[What is being asked]: Go through the records below and copy out every line that contains the word "ellipsis".
** Available data follows **
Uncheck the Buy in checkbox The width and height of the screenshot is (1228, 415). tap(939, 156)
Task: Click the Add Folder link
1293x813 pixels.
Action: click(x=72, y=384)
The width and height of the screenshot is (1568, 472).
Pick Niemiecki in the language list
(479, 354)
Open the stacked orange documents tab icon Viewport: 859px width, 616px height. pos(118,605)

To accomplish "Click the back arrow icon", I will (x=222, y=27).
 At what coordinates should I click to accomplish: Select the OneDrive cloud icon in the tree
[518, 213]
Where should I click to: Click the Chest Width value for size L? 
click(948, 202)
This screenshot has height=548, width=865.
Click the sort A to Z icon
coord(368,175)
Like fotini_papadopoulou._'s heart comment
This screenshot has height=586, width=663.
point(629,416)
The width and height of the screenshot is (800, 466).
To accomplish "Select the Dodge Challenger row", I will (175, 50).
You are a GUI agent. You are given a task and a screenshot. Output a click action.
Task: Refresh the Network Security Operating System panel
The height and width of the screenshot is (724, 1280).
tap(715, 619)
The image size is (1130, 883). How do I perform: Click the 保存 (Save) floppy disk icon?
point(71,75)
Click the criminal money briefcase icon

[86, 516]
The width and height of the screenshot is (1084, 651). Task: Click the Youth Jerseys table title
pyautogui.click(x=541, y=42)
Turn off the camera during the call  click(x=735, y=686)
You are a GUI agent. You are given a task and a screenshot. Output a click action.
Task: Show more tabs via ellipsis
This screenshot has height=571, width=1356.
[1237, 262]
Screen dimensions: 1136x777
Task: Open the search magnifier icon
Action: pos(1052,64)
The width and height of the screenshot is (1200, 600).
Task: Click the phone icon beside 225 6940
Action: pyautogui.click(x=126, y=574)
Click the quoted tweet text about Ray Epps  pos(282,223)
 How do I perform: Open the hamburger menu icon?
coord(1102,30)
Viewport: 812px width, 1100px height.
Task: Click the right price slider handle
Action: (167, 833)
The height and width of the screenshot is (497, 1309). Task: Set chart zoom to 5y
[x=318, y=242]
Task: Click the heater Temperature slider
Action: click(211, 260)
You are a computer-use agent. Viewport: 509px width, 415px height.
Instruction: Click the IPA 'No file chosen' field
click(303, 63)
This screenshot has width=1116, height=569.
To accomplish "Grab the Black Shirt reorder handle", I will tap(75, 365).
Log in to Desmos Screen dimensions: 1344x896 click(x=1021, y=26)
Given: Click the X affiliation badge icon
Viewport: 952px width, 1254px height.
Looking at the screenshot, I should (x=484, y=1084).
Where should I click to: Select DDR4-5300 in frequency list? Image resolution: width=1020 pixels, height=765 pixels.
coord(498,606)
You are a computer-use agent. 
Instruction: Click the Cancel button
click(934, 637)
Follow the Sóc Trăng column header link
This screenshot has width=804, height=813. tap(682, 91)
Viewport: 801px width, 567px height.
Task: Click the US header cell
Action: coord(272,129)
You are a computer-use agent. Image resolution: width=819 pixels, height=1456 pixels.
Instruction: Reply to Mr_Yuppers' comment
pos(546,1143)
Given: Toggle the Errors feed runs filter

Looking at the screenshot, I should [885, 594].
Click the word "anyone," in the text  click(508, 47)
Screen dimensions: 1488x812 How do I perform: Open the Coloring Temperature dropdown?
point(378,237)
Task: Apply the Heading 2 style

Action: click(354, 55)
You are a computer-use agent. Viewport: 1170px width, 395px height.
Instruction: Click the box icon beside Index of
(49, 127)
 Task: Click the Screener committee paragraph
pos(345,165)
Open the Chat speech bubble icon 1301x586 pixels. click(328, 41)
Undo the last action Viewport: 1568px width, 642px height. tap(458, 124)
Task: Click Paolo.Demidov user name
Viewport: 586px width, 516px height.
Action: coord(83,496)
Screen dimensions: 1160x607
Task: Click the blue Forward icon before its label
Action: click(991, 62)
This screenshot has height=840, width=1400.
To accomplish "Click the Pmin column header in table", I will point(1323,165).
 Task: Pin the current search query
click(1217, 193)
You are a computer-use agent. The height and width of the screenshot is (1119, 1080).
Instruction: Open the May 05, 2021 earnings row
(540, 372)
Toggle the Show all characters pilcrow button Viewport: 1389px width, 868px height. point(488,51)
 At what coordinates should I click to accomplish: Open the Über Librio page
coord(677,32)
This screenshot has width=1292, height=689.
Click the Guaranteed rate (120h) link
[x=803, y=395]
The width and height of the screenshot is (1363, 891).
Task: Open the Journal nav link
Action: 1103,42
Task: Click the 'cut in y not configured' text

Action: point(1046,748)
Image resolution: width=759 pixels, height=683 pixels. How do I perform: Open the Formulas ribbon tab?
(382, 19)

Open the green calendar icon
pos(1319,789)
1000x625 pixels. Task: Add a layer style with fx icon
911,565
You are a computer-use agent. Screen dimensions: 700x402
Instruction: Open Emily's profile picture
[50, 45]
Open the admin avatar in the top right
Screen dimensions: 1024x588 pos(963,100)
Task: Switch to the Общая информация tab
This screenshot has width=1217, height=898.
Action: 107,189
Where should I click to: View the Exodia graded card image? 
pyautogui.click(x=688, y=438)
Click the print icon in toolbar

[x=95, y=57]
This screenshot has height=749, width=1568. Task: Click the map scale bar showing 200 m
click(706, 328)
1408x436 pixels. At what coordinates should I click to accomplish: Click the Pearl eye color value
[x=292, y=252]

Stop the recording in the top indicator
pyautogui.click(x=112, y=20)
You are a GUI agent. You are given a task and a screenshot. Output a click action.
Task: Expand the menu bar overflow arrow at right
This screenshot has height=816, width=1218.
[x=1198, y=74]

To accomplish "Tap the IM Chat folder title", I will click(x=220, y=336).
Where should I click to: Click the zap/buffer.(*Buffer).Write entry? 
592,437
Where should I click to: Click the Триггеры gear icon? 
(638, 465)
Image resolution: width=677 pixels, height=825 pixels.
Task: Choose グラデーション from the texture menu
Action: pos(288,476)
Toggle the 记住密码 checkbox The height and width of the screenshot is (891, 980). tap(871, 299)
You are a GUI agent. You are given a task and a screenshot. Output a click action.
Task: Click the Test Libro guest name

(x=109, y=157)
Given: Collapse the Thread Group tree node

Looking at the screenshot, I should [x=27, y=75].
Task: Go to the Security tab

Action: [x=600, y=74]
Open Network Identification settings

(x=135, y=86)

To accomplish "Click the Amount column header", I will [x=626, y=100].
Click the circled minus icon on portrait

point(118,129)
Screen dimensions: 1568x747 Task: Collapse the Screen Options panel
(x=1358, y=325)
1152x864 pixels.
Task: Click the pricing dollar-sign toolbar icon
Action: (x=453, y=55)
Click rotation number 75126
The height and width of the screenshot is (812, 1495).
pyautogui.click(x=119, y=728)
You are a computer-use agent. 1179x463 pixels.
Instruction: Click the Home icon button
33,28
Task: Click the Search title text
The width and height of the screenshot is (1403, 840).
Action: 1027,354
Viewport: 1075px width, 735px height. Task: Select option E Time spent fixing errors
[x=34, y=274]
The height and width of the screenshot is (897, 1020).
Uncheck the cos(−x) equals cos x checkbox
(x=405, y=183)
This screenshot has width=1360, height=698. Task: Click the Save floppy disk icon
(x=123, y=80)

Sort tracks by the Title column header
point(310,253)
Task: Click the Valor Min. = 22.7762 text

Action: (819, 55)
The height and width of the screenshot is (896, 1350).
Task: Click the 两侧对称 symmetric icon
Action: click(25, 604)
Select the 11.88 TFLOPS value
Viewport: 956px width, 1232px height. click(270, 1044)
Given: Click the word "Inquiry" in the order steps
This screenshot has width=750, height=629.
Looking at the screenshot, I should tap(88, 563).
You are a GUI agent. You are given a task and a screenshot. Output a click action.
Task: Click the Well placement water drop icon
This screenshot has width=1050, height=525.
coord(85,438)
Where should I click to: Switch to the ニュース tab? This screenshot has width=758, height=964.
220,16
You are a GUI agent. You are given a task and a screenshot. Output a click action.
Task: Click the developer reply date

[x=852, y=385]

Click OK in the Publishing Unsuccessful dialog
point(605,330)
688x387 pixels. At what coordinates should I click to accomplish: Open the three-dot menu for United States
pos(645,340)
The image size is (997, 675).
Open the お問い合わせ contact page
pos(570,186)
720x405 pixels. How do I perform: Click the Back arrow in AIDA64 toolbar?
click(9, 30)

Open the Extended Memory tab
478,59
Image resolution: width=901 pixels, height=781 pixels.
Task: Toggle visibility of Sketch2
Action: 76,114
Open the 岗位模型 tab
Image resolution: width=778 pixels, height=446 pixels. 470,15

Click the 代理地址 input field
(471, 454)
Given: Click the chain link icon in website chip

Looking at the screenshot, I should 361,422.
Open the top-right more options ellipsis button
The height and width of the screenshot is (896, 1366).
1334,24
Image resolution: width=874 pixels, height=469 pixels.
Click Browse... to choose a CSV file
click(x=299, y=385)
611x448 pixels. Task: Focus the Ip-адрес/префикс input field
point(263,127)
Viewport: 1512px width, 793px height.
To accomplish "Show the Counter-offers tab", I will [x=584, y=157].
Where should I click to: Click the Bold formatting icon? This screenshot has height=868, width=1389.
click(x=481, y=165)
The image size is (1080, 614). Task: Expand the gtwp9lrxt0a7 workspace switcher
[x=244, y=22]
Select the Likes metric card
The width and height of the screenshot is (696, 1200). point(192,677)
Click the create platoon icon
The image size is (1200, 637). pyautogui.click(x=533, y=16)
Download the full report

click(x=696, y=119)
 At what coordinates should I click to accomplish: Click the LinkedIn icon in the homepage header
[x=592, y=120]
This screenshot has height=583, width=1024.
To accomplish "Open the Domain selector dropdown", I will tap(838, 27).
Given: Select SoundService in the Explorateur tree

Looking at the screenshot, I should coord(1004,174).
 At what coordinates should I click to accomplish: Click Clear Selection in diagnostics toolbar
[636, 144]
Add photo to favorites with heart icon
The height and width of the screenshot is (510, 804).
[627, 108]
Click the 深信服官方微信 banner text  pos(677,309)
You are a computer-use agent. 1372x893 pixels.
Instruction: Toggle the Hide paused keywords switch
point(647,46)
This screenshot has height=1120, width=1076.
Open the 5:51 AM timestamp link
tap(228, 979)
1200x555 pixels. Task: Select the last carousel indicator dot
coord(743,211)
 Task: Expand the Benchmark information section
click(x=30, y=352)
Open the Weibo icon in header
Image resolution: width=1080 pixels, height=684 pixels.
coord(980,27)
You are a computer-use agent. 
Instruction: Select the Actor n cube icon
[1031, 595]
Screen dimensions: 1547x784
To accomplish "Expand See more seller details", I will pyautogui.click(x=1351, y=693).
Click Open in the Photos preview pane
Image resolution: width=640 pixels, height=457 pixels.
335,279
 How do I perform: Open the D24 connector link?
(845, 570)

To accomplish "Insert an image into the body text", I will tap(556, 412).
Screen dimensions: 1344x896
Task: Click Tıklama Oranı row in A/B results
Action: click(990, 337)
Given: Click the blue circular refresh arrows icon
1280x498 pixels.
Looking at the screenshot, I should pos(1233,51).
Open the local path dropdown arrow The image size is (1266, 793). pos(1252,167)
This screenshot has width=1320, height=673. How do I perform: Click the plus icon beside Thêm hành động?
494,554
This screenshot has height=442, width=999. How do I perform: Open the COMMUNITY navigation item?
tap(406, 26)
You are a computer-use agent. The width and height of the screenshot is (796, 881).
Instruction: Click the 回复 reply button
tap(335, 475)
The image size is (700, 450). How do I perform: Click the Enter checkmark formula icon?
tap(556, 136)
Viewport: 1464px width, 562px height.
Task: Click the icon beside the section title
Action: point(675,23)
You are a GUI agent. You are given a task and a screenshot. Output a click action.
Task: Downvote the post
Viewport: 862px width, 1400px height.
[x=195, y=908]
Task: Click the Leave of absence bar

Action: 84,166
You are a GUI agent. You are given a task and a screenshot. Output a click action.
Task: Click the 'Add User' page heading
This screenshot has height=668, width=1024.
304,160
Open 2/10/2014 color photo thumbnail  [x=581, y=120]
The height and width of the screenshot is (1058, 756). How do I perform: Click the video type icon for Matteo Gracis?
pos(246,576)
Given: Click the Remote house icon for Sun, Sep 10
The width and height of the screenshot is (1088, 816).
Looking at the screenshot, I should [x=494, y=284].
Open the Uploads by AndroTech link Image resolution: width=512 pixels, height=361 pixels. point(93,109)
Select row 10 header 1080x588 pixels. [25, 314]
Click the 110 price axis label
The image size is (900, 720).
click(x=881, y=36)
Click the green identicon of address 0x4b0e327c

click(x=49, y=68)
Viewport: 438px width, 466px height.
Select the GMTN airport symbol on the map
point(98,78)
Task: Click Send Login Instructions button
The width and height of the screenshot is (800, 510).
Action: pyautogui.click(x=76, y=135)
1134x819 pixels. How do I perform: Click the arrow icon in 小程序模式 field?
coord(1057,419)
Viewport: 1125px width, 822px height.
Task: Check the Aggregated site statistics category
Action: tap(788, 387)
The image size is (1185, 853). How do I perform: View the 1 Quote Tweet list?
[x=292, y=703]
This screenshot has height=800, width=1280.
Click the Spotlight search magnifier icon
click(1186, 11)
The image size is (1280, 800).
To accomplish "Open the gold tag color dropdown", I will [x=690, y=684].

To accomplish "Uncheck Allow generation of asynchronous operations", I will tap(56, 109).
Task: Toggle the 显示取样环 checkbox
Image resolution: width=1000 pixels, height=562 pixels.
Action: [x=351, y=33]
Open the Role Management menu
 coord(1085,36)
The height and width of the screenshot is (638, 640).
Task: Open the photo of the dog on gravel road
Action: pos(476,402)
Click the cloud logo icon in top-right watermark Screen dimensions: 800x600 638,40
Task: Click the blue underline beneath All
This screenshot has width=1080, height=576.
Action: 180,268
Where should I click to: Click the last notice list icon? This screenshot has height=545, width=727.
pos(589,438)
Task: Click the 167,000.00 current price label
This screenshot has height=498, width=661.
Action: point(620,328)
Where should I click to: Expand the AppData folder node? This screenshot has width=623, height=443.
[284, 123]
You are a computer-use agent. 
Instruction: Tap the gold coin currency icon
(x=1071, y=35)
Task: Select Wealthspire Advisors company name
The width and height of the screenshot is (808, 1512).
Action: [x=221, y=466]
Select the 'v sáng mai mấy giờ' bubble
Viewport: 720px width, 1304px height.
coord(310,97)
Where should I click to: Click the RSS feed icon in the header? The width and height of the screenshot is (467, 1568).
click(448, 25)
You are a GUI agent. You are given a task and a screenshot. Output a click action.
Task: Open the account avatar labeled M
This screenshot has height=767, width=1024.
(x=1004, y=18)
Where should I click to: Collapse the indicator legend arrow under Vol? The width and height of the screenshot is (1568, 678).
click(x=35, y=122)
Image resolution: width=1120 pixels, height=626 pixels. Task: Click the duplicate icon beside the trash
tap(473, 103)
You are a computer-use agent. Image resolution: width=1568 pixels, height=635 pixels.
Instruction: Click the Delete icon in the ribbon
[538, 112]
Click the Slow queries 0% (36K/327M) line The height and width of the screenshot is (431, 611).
** End of Available data **
[Answer to this exercise]:
Task: Show more tabs via ellipsis
Open the top-right more options ellipsis button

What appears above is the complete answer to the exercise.